I remember when I was a kid, my parents would take me down to the Santa Cruz Beach Boardwalk. There was this merry-go-round there, with this long dispenser holding gold rings that you could grab and then try to throw inside the mouth of this HUGE clown painted on the side of the wall. I would watch older kids grab 2 or 3 of them each time they went by the dispenser and toss them into the clown's mouth, and it looked like so much damn fun. I really wanted to grab some of those rings but I was scared to death--scared of falling off my horse, scared of hurting my hand when I made the grab, etc. I remember one trip, where the whole car ride over, I told myself that I was going to do it; I was going to face my fears and make a grab for the ring. I psyched myself up the whole ride there. I had visualized myself doing it and was so pumped up by the time I got on the ride, I couldn't see any possible way that I could fail. But the minute the merry-go-round started turning, that old fear ripped through my chest. I worried that my hands were so sweaty, that when I reached out, I would fall off my horse and be crushed by the mechanisms below. I was afraid that, should I manage to stay on, the ring would get jammed and I would end up badly cutting my hand. Each time I went around, each time I watched the dispenser approach and then pass me by, I would tell myself that the next time around, I was going to do it.

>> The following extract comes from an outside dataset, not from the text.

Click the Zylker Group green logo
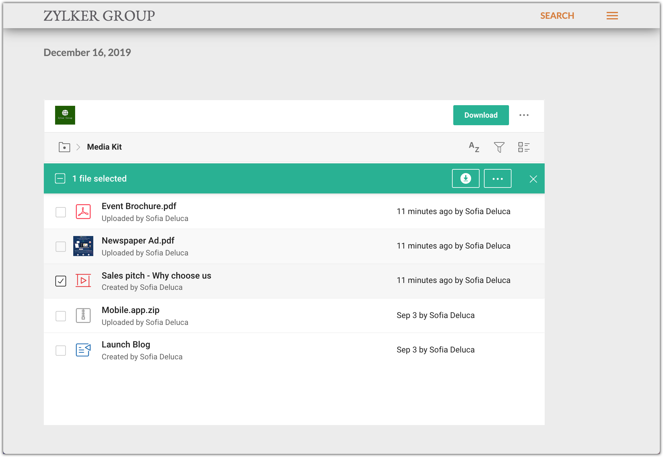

But each time, I passed it--too paralyzed with anxiety to even peel my hands from the pole, just looking at the dispenser helplessly. Even the clown seemed to know that I was fooling myself with its cracked, frozen smile, eternally taunting, knowing that by telling myself, "the next time around," I was just delaying my inevitable defeat by cowardice. I told myself, "the next time around, I'll do it" on the last turn and moments later, with utter disappointment and shame, felt the ride slow down beneath me. I thought to myself with remorse, "If only I had more time, maybe even one more time around, I would have done it. I just needed more time to get ready." But deep down, I knew that I wouldn't have. Deep down, I had told myself, "next time" only to buy myself enough time until the risk of succeeding, the risk of failing had passed and I would inevitably resign myself to the company and self-label of failure, a victim of unfortunate circumstances.

I never did get a ring. And I don't even know if that merry-go-round is there anymore.

Now, years later, supposedly wiser and worldlier, I still believe that I often tragically fool myself. There are things that I want in life, but am so afraid of not getting, that I tell myself, tomorrow. Tomorrow I'll try for it. Tomorrow I'll write that script. Tomorrow I'll ask that guy out. Tomorrow I'll tell the man who has unraveled my soul that I forgive him. And when tomorrow turns into today, I call upon a thousand more tomorrows to erase the hope, to put off the risk, until my life has passed me by and all I have left to show for it is a collection of safe, uneventful yesterdays, dull around the edges from the near-encounters with sheer magic.

There is nothing that shrivels a soul more than regret. So grab that ring, kids. Because at some point, the ride is going to stop and there is nothing more devastating than realizing that tomorrow will never bring back what you could have savored today.